I asked him first, “Professor, starting my own business is very important to me and I have a business opportunity before me right now. It involves being a consultant analyzing the business process of 1 manufacturing operation and evaluating the work flow of a packing plant to discover areas of inefficiency to eliminate for them.
“Would you be interested in learning more about this to advise me on how I could exploit this opportunity as an entrepreneur?”
His answer was yes, because he saw gain as an instructor of entrepreneurship in encouraging me to be entrepreneurial.
After thanking him, I offered a predicament to him that he alone could resolve.
“Here’s my quandary, however, that I think you alone can help me with. We’re here in California and the opportunities are in Nevada and Washington, respectively.
“This would be no issue in itself were it not that I must present myself before these clients next week and remain with them for several weeks or lose the engagement.”
His first reaction was to probe for more information: “Oh, is this a job?” he asked.
“No, it is a consulting engagement. I’m a full-time student. But the opportunity has arrived before the end of the school year,” I said, “And consulting is what I’m prepared to do after graduation.”
“So, you risk not finishing the course if you take on this consulting engagement,” he concluded.
“That is correct.”
“I have an idea,” he then remarked, “But let me hear you first propose something to me.”
I was ready, as you always must be as an entrepreneur:
“I’ve given it some thought. I’d like to use this experience for starting my own business. I suggest to complete an analysis apart from the work that I’ll do for these 2 firms. This analysis I can present to you couched within my research on principles of entrepreneurship from the Austrian School of economic thought.”
“My thought exactly,” he said, “I’d like you to do a field study.
“Write as if you’re an independent consultant running your own business. I’ll give you an extension to complete your case. This will fulfill your course requirement to my satisfaction.”
Myth #5: Entrepreneurs Get Rich Fast.
So I got the job, the last course credit for my Master’s degree and the cash for my wife and children. My 3 clients were satisfied. My venture was a success.
Starting my own business this way had taken a lot of effort before I saw a single penny, however.
It is true that entrepreneurs get rich. But we often measure our wealth in non-monetary terms.
Starting my own business has made me rich in knowledge and experience more than in cash.
The rise of ‘dot-com millionaires’ back a few decades ago and online gurus today definitely makes it seem like entrepreneurs can make an amazingly quick buck in almost no time.
But you should remember nothing is as easy as it seems.
You may think that entrepreneurs get extremely rich extremely fast. But a lot of hard work goes into developing the ideas and products that produce financial riches. Meantime, time marches on.
That’s not to say that it is not possible to make money quick.
But quick money making ideas must be implemented.

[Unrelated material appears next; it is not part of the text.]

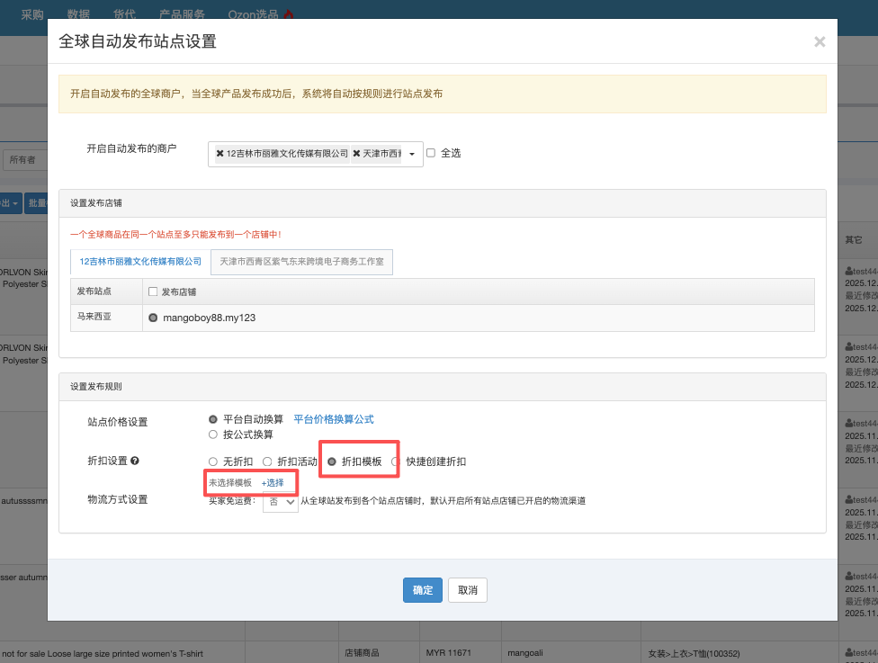Click +选择 to pick a discount template
Screen dimensions: 878x663
click(273, 483)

That is what takes time.
It is therefore you and not the idea that defines what quick means.
Instead of focusing on quick riches, match your implementation method to your concept of quickness.
For me that first venture that fulfilled the needs of 3 people took 1 day to implement, though the first cash from it did not show up in my bank account until 2 weeks later.
Yet starting my own business became possible for me before then.
Starting My Own Business Began With Mentors
What that teacher, who became my mentor in my last semester of academic schooling, told me during our conversation that night is what I’ve been sharing with you throughout this entire article.
What my mentor taught me was not to buy into any myths about entrepreneurship. If you want your own business, simply start it!
If I had bought into lies and half-truths, then starting my own business would have remained just a boyhood dream and not the reality that I’ve lived.
But my father and a practical professor taught me differently. Avoid the myths yourself.